=== Your objective ===
Below are the records. Retype exactly the lines between the lines holding "Viewport: 1620px width, 812px" and "Viewport: 1122px width, 793px height.", inclusive.

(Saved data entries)
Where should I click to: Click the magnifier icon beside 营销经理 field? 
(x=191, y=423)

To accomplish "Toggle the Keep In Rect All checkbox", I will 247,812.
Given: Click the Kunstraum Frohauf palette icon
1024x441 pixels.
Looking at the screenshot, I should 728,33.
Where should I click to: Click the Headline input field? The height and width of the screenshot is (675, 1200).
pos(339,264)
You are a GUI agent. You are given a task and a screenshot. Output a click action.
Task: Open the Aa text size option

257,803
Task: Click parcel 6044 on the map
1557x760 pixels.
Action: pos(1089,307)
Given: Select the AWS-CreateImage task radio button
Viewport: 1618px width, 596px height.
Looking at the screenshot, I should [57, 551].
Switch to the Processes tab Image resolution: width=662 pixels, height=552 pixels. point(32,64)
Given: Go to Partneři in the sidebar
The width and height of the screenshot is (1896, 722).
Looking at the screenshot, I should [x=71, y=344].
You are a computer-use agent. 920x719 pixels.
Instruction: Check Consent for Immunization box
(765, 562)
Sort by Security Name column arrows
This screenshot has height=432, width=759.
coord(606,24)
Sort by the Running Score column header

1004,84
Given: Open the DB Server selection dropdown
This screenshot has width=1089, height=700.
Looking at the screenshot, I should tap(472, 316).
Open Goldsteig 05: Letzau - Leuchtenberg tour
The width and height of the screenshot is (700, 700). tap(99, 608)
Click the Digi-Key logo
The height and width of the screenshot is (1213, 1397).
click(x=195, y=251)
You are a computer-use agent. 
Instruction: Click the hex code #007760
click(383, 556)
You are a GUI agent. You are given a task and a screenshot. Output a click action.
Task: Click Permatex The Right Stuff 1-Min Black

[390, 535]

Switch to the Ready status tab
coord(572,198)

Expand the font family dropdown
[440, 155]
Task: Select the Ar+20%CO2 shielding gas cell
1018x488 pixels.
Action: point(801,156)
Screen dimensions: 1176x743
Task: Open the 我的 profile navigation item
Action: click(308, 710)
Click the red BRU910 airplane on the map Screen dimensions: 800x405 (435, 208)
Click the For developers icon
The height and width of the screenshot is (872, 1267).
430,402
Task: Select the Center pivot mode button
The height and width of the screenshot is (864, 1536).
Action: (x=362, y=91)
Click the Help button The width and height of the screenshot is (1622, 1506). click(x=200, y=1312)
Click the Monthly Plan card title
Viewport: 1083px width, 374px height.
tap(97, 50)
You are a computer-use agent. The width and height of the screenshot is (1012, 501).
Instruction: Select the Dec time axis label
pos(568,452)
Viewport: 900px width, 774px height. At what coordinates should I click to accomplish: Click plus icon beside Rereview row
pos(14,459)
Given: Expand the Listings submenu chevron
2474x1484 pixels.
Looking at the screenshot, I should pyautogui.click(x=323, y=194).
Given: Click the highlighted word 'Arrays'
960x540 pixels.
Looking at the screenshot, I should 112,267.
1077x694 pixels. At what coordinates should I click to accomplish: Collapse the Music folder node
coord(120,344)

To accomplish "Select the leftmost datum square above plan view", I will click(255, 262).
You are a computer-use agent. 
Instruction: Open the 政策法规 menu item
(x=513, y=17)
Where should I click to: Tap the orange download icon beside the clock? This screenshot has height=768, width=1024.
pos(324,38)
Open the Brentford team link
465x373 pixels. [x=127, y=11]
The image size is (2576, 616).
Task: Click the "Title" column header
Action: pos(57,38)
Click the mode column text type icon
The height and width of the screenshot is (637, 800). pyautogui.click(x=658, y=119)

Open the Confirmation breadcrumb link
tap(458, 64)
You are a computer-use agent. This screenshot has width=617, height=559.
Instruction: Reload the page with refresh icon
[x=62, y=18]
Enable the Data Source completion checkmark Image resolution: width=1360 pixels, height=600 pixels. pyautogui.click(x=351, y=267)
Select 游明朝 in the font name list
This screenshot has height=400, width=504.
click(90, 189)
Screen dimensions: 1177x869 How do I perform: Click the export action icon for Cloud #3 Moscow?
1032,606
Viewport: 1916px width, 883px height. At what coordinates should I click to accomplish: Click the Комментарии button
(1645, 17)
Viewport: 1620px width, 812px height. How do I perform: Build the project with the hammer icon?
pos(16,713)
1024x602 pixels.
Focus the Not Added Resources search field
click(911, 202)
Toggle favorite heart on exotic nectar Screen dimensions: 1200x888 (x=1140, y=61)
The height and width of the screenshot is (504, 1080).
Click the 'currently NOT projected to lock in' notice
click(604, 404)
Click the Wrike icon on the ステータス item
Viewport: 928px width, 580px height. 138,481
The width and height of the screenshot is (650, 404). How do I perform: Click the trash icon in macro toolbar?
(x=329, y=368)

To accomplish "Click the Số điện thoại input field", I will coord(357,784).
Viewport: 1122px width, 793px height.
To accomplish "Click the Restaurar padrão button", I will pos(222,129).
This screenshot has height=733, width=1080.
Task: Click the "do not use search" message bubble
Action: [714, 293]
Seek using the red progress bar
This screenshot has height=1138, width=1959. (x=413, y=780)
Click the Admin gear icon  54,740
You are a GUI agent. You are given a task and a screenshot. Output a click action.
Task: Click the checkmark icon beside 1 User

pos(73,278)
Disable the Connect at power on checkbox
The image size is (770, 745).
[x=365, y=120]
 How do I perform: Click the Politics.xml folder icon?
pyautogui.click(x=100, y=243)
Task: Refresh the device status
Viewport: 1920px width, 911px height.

=== Result of the task ===
Viewport: 1620px width, 812px height. How do I perform: Build the project with the hammer icon?
pos(16,713)
1024x602 pixels.
Focus the Not Added Resources search field
click(911, 202)
Toggle favorite heart on exotic nectar Screen dimensions: 1200x888 (x=1140, y=61)
The height and width of the screenshot is (504, 1080).
Click the 'currently NOT projected to lock in' notice
click(604, 404)
Click the Wrike icon on the ステータス item
Viewport: 928px width, 580px height. 138,481
The width and height of the screenshot is (650, 404). How do I perform: Click the trash icon in macro toolbar?
(x=329, y=368)

To accomplish "Click the Số điện thoại input field", I will coord(357,784).
Viewport: 1122px width, 793px height.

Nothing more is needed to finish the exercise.